Senja Pollak is a researcher at the Department of Knowledge Technologies, Jozef Stefan Institute.

After a BSc in Sociology of Culture and French Linguistics (Univ. of Ljubljana and Sorbonne Nouvelle, Paris), she oriented her research into computational linguistics. She earned a MSc degree in Computational Linguistics at the University of Antwerp and a PhD on the topic of definition extraction at the Dept. of Translation, Univ. of Ljubljana, where she is teaching French grammar. She also holds an ECQA advanced terminology manager certificate.
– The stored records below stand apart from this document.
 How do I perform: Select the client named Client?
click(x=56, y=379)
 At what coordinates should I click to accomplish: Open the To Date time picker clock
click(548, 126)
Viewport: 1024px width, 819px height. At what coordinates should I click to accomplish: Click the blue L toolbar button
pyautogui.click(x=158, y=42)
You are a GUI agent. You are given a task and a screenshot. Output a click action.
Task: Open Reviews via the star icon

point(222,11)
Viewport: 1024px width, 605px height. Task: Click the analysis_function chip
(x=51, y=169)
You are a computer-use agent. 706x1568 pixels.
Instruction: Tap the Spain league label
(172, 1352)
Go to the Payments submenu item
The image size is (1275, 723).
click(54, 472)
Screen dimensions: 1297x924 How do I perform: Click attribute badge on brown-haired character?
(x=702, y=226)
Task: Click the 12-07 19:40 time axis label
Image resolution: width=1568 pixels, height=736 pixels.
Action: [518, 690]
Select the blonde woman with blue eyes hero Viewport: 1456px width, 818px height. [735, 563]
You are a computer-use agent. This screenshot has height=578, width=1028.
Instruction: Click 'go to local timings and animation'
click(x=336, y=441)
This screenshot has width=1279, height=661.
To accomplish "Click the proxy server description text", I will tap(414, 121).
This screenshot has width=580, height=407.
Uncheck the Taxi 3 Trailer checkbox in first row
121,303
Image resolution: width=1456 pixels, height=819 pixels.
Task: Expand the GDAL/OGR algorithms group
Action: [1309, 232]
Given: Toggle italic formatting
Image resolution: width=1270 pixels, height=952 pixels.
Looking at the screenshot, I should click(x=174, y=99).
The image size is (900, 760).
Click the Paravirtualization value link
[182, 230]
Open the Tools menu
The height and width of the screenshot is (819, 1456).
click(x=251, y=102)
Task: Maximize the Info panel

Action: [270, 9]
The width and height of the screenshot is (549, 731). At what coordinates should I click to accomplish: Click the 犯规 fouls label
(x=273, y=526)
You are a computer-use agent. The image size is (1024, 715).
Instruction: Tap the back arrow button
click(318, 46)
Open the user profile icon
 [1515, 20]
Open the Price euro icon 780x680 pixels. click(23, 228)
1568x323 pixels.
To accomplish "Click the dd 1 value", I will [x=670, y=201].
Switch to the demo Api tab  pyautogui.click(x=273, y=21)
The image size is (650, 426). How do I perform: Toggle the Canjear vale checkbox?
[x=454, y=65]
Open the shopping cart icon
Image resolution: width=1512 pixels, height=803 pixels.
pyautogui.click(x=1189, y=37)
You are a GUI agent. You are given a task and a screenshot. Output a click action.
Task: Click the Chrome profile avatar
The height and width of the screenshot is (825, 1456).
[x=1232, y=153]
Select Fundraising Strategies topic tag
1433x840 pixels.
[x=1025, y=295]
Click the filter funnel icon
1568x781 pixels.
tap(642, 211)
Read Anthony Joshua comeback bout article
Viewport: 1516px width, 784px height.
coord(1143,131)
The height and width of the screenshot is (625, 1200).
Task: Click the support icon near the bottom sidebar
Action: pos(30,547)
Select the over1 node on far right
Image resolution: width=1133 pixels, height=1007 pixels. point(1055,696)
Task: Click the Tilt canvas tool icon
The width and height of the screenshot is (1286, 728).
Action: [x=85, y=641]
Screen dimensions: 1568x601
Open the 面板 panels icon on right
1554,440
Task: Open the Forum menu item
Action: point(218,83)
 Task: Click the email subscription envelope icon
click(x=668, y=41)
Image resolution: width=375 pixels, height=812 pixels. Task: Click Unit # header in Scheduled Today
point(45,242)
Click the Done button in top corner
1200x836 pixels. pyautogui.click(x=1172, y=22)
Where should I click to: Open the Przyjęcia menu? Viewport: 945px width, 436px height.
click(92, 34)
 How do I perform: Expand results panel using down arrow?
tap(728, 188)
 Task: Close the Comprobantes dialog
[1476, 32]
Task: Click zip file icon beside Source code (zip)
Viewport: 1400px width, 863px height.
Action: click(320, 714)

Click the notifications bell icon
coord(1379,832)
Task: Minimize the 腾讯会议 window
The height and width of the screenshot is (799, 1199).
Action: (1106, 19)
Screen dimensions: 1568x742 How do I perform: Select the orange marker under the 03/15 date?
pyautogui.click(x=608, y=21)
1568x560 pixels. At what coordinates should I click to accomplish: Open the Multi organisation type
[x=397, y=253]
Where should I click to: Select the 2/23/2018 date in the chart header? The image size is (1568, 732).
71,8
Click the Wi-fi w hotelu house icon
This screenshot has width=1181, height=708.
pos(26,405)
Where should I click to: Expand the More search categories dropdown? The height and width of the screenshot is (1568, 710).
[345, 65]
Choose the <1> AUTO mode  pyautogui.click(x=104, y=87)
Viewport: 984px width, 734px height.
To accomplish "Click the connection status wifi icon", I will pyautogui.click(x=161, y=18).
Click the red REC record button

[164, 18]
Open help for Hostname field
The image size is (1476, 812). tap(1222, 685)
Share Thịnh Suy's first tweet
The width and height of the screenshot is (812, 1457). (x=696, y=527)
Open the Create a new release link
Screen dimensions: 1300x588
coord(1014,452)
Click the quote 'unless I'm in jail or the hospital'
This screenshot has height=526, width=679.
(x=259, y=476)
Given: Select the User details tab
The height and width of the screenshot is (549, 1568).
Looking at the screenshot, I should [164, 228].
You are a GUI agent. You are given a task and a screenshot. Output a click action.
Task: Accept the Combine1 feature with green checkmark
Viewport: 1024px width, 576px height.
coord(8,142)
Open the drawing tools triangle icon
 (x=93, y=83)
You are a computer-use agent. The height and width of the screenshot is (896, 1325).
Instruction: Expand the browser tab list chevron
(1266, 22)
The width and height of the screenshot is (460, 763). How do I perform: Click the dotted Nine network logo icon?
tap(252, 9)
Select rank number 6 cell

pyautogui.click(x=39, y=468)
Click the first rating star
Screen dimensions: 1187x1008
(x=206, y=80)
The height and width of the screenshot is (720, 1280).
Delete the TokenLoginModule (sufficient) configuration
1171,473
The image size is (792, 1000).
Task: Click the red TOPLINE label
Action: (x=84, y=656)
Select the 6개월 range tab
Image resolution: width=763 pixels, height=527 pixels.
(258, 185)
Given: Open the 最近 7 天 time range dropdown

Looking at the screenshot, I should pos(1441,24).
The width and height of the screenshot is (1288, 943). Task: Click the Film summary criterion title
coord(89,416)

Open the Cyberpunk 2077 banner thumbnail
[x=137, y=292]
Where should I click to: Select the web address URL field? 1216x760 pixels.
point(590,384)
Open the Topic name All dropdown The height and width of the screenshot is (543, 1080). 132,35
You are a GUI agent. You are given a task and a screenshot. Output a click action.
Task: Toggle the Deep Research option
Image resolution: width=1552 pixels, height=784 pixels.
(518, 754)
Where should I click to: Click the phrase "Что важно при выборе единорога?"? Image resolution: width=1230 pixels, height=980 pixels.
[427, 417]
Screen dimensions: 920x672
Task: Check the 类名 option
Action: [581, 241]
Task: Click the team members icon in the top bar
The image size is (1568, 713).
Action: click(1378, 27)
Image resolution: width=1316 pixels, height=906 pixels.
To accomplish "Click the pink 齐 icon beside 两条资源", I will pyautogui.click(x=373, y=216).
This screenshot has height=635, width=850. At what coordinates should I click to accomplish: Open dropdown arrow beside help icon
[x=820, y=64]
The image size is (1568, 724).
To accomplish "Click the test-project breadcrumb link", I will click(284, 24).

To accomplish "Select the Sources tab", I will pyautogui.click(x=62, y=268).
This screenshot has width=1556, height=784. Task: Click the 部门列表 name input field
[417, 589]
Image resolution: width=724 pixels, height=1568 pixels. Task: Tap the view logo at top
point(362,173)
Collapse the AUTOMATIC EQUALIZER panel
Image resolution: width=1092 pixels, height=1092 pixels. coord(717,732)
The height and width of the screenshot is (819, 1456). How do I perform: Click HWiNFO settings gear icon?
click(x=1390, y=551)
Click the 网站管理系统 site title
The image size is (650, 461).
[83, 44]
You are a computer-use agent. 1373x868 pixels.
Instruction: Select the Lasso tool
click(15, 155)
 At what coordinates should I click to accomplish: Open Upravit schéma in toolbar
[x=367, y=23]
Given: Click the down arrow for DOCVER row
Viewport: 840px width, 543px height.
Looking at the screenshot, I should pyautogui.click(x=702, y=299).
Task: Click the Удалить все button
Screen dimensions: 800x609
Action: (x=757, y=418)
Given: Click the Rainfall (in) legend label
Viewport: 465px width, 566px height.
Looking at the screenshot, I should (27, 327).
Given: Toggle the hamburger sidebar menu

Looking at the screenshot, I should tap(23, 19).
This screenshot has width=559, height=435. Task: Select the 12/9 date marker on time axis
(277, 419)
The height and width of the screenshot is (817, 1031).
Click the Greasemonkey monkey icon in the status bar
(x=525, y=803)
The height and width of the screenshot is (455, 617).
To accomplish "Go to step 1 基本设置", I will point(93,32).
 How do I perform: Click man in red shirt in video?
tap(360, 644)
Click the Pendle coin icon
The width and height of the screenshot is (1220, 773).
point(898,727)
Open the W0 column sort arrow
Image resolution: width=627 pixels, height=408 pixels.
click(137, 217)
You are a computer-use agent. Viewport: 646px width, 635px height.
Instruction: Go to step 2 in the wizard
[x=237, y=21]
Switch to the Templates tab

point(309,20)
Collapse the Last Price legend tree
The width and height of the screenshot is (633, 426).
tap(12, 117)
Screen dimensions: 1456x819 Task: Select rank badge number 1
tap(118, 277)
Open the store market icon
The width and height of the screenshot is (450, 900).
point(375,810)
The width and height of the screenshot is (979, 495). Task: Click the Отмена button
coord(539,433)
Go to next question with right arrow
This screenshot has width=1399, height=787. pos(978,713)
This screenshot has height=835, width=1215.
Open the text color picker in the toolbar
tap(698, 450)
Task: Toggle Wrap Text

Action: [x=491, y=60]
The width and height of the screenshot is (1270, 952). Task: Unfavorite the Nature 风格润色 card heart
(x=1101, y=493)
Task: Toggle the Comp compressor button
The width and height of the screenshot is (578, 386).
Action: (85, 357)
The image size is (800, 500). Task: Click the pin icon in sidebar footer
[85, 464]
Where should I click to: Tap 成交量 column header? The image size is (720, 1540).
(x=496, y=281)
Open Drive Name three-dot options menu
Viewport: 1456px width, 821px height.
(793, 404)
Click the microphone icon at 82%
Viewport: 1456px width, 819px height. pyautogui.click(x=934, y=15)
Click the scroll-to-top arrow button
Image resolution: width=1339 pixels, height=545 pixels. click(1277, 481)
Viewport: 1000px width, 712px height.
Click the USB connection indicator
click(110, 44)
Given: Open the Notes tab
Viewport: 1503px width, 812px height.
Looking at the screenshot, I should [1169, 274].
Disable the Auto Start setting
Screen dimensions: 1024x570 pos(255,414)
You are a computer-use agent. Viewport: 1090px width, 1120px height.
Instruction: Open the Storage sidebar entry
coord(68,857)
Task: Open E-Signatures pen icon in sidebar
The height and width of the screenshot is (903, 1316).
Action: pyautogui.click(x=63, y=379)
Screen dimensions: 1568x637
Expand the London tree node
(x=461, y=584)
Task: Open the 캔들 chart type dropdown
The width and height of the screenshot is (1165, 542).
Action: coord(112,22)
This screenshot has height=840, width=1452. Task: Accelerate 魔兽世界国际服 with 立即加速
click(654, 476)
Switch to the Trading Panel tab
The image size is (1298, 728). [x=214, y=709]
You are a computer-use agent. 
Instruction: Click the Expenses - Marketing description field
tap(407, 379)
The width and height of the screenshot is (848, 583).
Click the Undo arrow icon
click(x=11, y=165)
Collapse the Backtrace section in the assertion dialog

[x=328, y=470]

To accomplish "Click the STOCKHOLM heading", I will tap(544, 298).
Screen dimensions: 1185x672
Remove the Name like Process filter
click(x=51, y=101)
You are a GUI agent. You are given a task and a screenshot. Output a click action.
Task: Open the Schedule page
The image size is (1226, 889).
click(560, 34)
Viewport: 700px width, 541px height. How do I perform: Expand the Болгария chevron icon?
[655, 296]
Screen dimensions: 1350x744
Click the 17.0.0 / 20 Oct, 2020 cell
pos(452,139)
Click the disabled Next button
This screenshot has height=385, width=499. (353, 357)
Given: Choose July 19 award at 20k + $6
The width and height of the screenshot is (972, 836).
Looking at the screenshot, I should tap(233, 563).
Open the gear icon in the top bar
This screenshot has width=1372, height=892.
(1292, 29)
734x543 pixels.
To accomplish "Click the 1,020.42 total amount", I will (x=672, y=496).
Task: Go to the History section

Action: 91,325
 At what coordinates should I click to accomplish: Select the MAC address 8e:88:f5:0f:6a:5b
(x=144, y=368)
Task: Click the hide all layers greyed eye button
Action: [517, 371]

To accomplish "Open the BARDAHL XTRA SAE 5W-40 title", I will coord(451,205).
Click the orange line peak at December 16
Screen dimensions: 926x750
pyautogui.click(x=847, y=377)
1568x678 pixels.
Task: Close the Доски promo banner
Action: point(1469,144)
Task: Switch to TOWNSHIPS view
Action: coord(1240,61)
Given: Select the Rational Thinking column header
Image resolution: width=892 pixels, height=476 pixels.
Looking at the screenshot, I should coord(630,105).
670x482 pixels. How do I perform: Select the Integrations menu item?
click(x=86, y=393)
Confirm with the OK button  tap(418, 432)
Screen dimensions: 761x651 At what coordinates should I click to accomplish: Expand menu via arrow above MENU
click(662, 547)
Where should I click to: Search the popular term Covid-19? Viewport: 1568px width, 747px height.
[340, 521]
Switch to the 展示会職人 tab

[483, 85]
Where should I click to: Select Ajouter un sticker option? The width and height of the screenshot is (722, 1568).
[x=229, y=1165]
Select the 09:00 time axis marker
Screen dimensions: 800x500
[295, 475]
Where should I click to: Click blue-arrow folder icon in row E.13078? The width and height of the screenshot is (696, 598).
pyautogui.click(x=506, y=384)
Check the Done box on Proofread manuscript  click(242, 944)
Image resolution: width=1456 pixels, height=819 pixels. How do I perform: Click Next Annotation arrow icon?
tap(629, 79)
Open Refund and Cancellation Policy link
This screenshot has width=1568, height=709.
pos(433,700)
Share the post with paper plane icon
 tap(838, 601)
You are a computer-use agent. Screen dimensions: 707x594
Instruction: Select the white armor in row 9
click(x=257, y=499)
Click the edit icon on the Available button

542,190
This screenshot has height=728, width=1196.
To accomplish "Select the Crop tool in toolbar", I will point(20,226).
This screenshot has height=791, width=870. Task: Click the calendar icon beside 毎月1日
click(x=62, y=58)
Her main interests are language technologies, corpus linguistics and computational creativity. She is involved in several EU and national projects, where she is currently performing research on collocations in non-standard Slovene (project Janes), conceptual blending (EU project ConCreTe), machine learning for fictional ideation (EU project WHIM), and is involved also in EU projects MUSE on interactive storytelling and in Prosecco Network for promoting Computational Creativity.

Automatic Terminology and Definition Extraction

Domain terms and their definitions are usually collected in terminological dictionaries and domain glossaries. However, constructing and updating glossaries manually is costly and time-consuming. Therefore, automated methods have been developed.

For automated term extraction, which is the first step of terminology management, several commercial and open source tools are available. A more challenging question is whether we can automatically extract definitions of these terms?

After a brief introduction into terminology, terminology management and definition types, different approaches to term- and definition-extraction will be presented. Methods can rely on syntactic rules, frequency information or rely on the use of machine-learning techniques. In more detail, I will present the approach to automatic extraction of terminology and definitional sentences from domain text for Slovene and English that I have been developing. I will also discuss possible applications in the domains of translation, lexicography, as well as text-mining.